[Text block]:
# Need Live Center for older Craftsman lathe



## denlford

I bought an older model Craftsman lathe recently. The dead center is missing fron the tail. It is an approx 1/2" threaded shaft that the center screws onto. Does anyone know where I can find a Live Center to fit this machine?

Thanks,

denlford


----------



## john lucas

I may be wrong but I think the old craftsman lathes took a #1 morse taper. If it's 1/2" at the large size of the hole it's #1. If it's closer to 3/4" it a #2. You can get #1 morse taper live centers from www.pennstateind.com They probably have the #2 morse tapers as well. If you just need a dead center with a 60 degree point you can buy those from machine shops.


----------



## denlford

*Thanks*

Thanks for the information. I'll go out and measure the size and see if the comapny has what I need

denlford


----------



## AZ Termite

You may also try http://www.searspartsdirect.com All you have to do is enter the model and serial number and it will bring up a parts list. If your lathe is like my old craftsman a regular live center will not work.


----------



## TS3660

Is it a wood lathe or a metal lathe? I have a metal lathe I rebuilt. It has a #1mt in the tailstock and a #2 in the headstock. I bought both live and dead centers from Grizzly.


----------



## denlford

It is a wood lathe. I live in the Little Rock, Arkansas area and was in Springfield, MO a couple of weeks ago. I went to the Grizzly store there, but they did not have a live center that would fit. I will try to post some pics of the tail stock. Thanks for your reply.

denlford


----------



## denlford

Thanks for your reply. I have checked with Sear's, but they don't have parts for this model of lathe.

Pointing records for text and elements
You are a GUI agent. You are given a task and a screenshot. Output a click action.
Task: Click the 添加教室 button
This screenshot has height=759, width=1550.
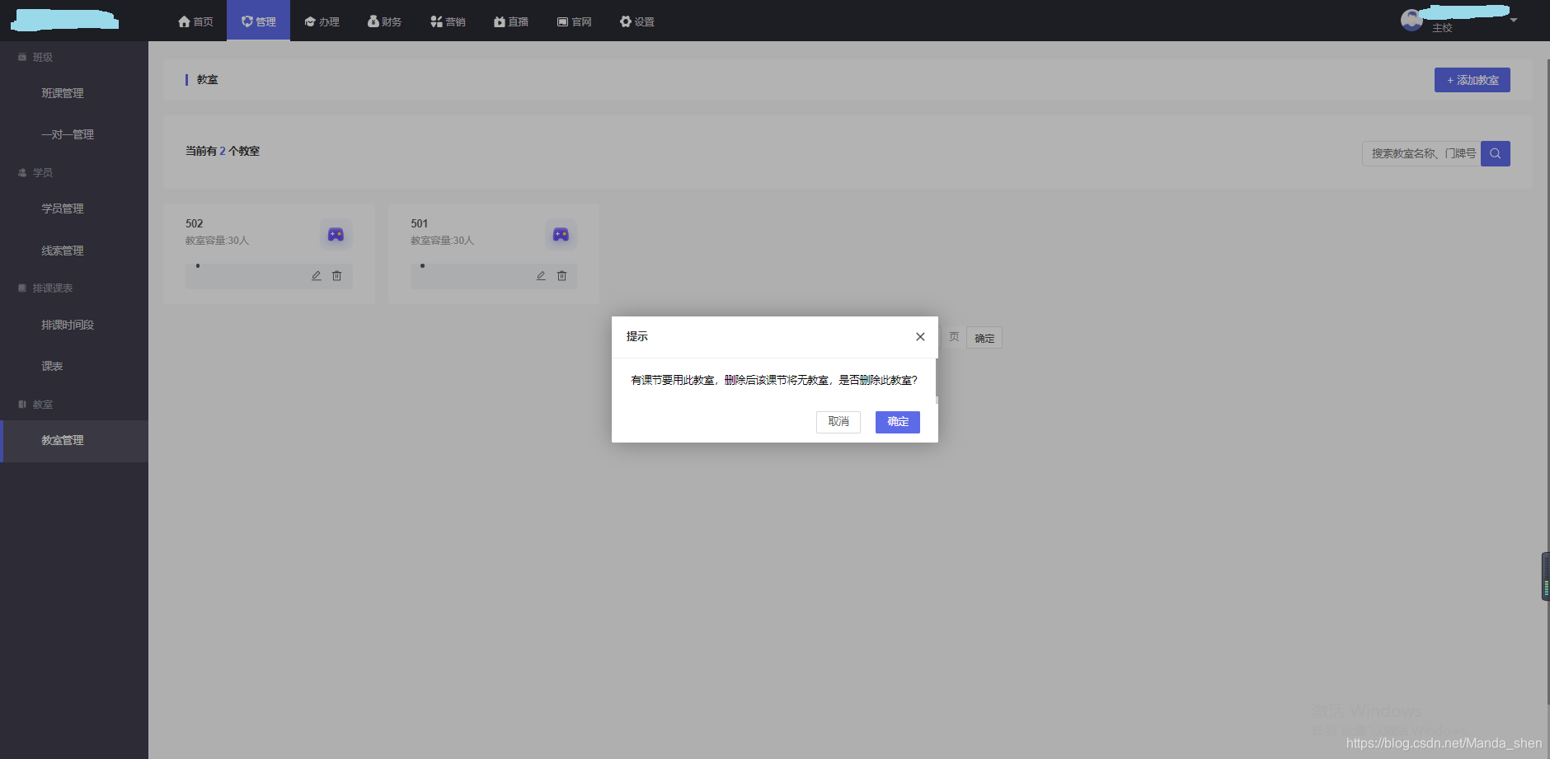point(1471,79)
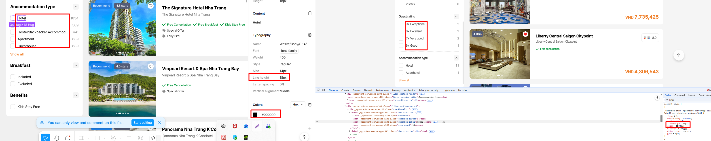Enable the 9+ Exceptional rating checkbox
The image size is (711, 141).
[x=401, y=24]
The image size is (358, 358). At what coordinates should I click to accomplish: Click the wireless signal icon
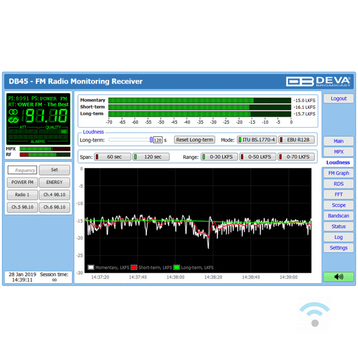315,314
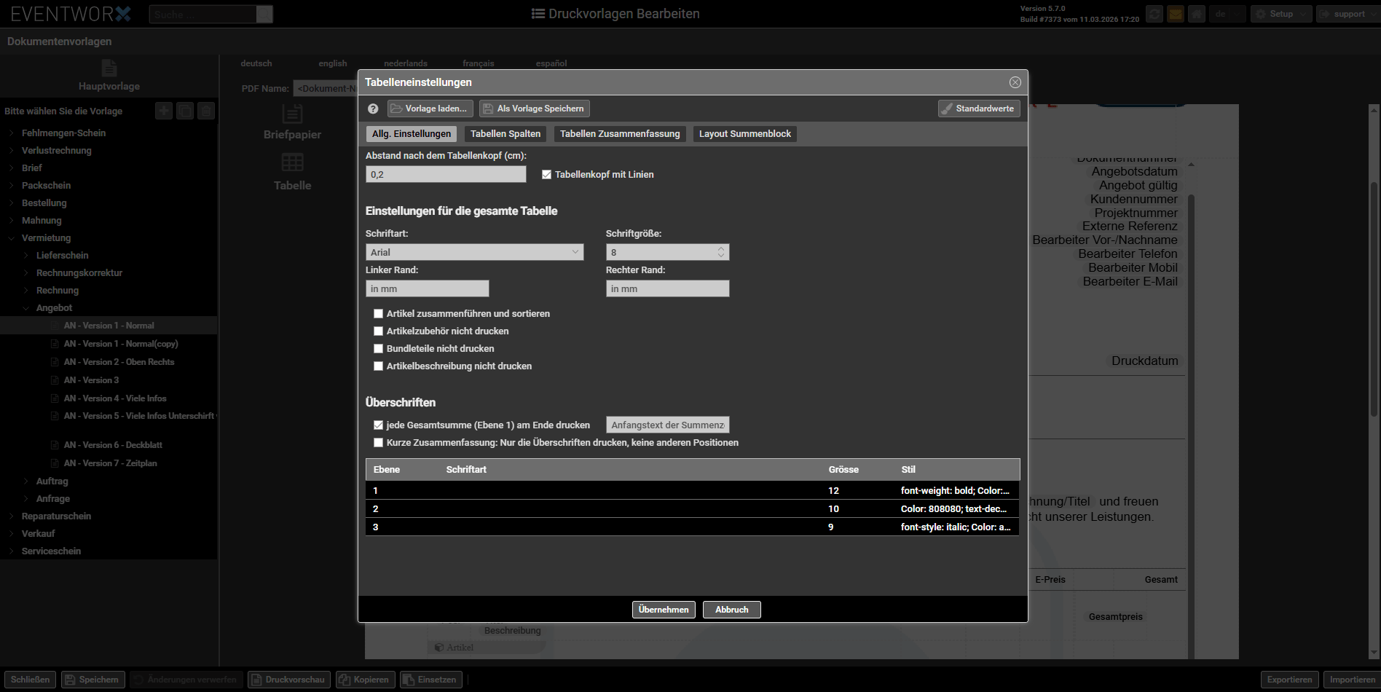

[Exercise description]:
Transcribe the stretch of the Craftsman lathe thread from "You may also" through "will not work." word for word.

[Task answer]:
You may also try http://www.searspartsdirect.com All you have to do is enter the model and serial number and it will bring up a parts list. If your lathe is like my old craftsman a regular live center will not work.